We are living through a defining moment in human history. This pandemic is testing our individual and collective assumptions, resolve, and capacities. For some of us, it may also be testing our faith.

The faith of Jesus’ disciples was tested as they witnessed the painful and unjust death of their friend, who in the end died in isolation. Jesus didn’t admonish his friends’ very human lack of faith, but restored it with his victory of life over death.

The resurrection of Jesus Christ is the defining moment in human history. Through the resurrection, God in Christ declares that death is not the end of our story and that all things will be redeemed. Our Easter hope is that even as we journey together through this valley of the shadow of death, God travels with us, and is even now helping redeem this calamity for God’s good purposes in the world God loves.

Seeing signs of redemption when we’re in the midst of disaster can be difficult.

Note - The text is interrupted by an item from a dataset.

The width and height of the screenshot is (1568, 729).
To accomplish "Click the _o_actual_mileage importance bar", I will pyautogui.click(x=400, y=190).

The disciples had trouble recognizing the resurrected Jesus after the disaster that was his execution. But God’s redeeming love is still at work, even if our troubled circumstances make it difficult for us to see.

This is why, in the words of an ancient hymn often sung or said at Christian funerals, “even at the grave we make our song: Alleluia, alleluia, alleluia.” This is why, even in the midst of an Eastertide that still outwardly feels like Lent, we still proclaim with confidence: “Alleluia! Christ is risen!” This is why, even in the midst of the fear and uncertainty of this pandemic, we reply with sure and certain hope: “The Lord is risen indeed! Alleluia!”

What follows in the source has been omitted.